La loi de régulation foncière sera examinée le 5 novembre prochain par les sénateurs. Son objet est un meilleur contrôle des cessions de terres via des part sociétaires… pour éviter leur accaparement, éventuellement par des sociétés étrangères. Le point avec le sénateur Olivier Rietmann, rapporteur de la proposition de loi.

Le 26 mai 2021 l’Assemblée nationale votait un texte parlementaire présenté par le député des Hautes-Pyrénées, Jean-Bernard Sempastous. L’essentiel de sa proposition de loi visait à faire valider par les préfets le transfert des terres par la mécanique de la cession des parts sociales, qui échappait jusqu’à maintenant aux contrôles.

Quels sont le contexte et les enjeux de cette loi de régulation foncière ?

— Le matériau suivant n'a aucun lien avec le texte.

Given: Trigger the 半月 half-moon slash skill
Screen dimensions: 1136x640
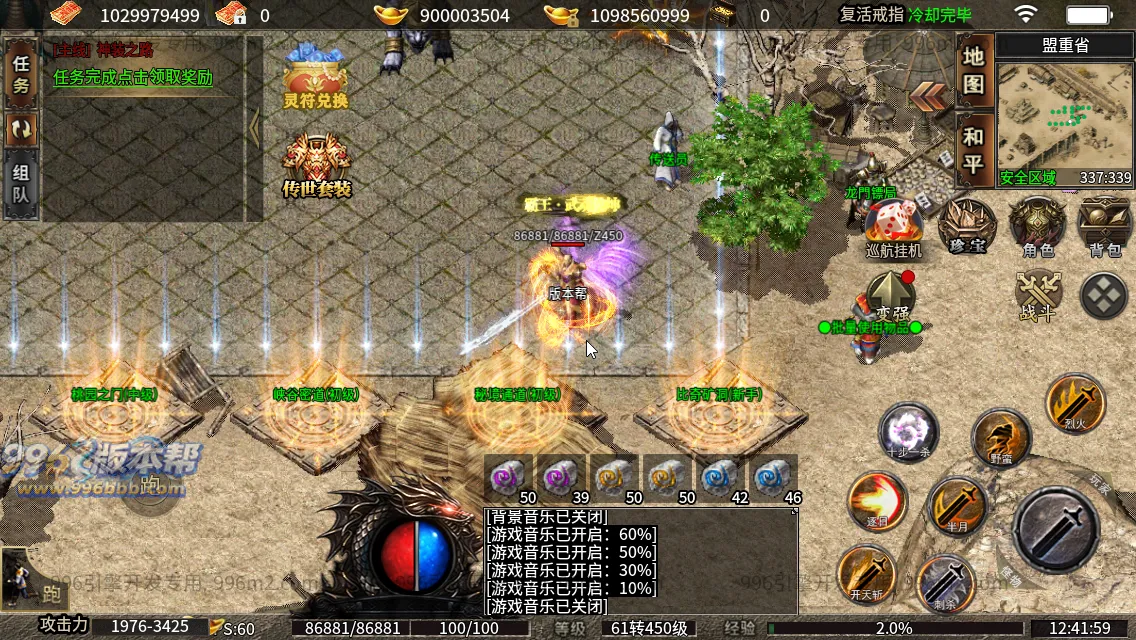Looking at the screenshot, I should click(x=957, y=506).
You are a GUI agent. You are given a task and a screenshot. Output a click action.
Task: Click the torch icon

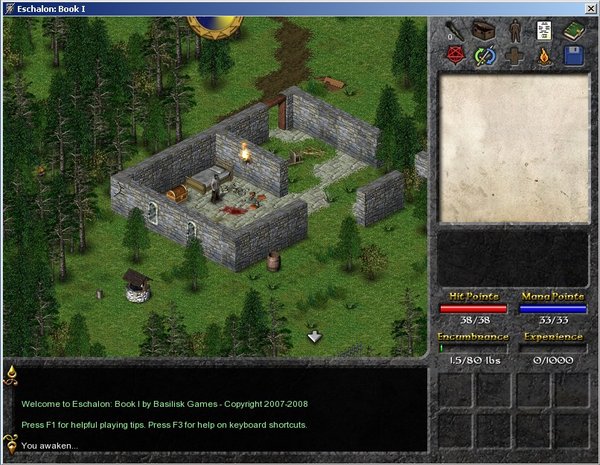[454, 29]
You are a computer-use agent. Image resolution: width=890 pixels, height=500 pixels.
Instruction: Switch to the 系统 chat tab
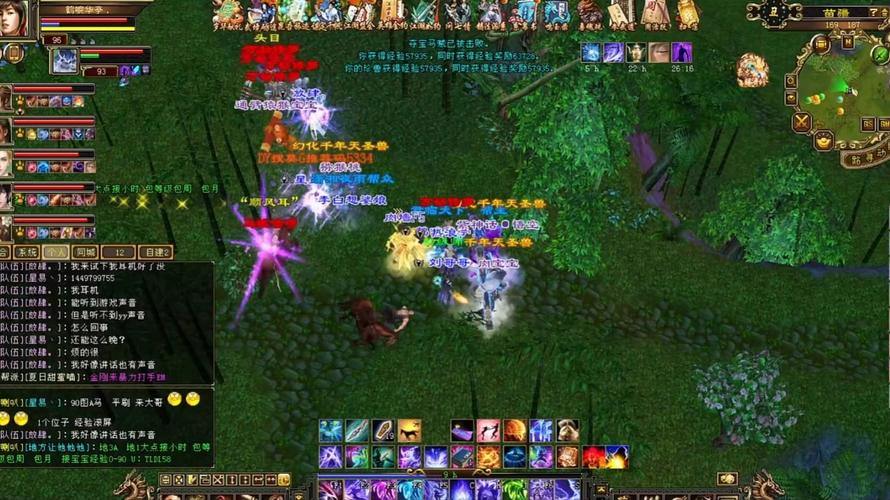(27, 252)
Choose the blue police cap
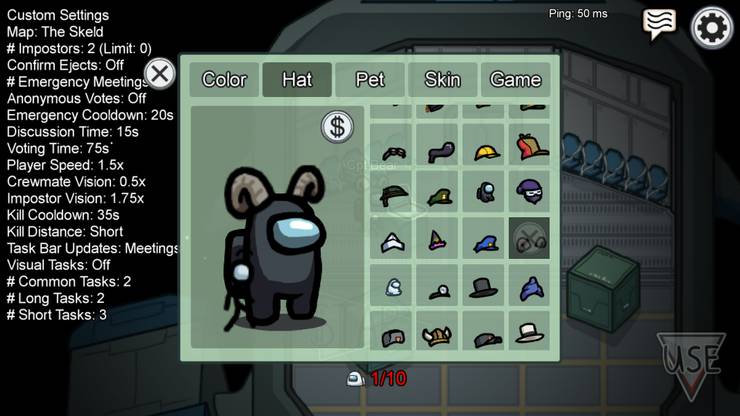This screenshot has height=416, width=740. pyautogui.click(x=485, y=240)
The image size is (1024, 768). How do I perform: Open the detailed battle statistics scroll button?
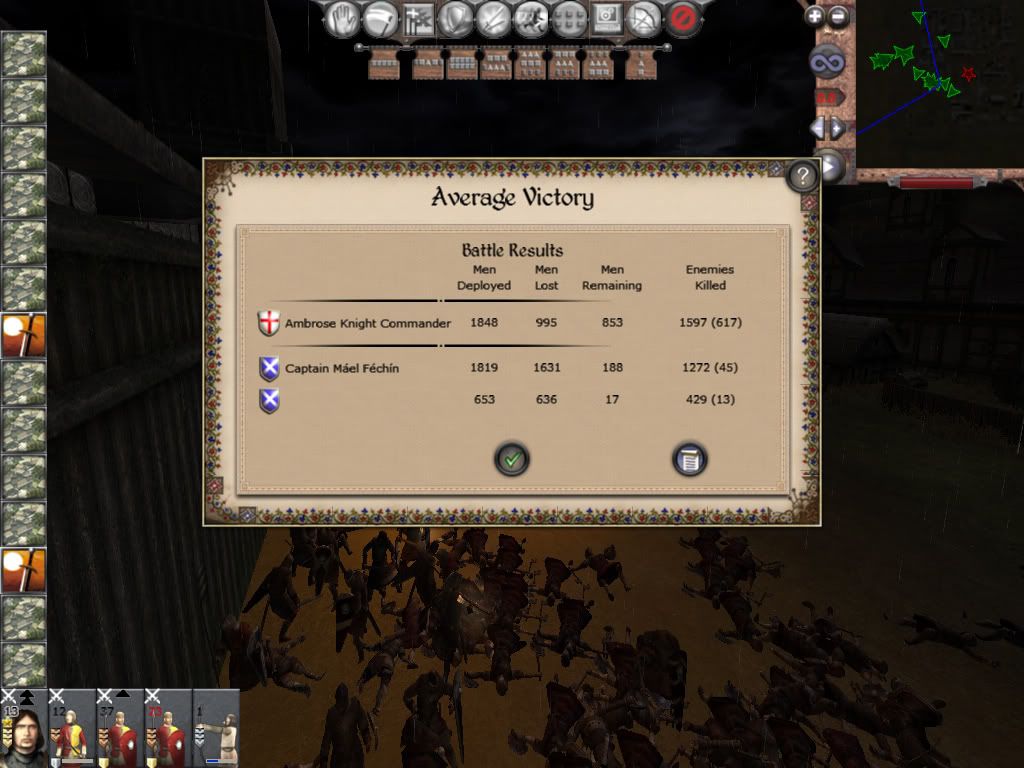(689, 460)
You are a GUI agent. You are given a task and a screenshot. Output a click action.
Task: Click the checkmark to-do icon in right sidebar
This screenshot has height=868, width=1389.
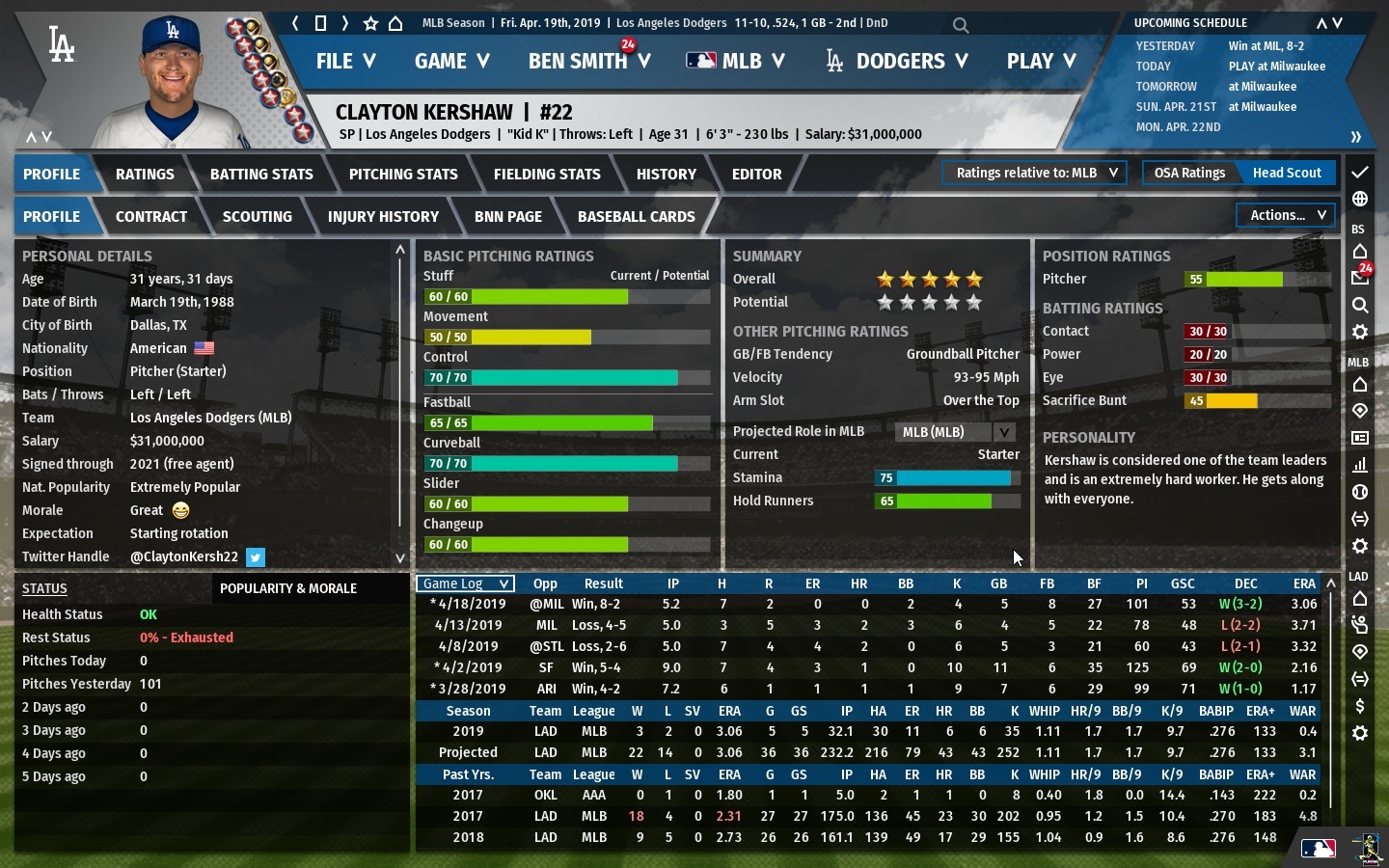pyautogui.click(x=1360, y=175)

Olivier Rietmann, sénateur de Haute-Saône et rapporteur de la proposition de loi : le candidat Macron avait promis une grande loi foncière, qui n’a pas été réalisée… et c’est donc un texte ‘’a minima’’, qui ne porte que sur le contrôle des structures sociétaires qui est proposé par la majorité présidentielle. Il sera examiné au Sénat le 3 novembre en séance publique. En arrière-plan, l’achat de 2 600 ha par un investisseur chinois avait mis en évidence la nécessité de davantage encadrer les transactions sociétaires, face au risque d’accaparement des terres agricoles. D’autant plus que les exploitations agricoles sont désormais de plus en plus sociétaires : GAEC, EARL, SCEA…

Que contient concrètement cette proposition de loi ?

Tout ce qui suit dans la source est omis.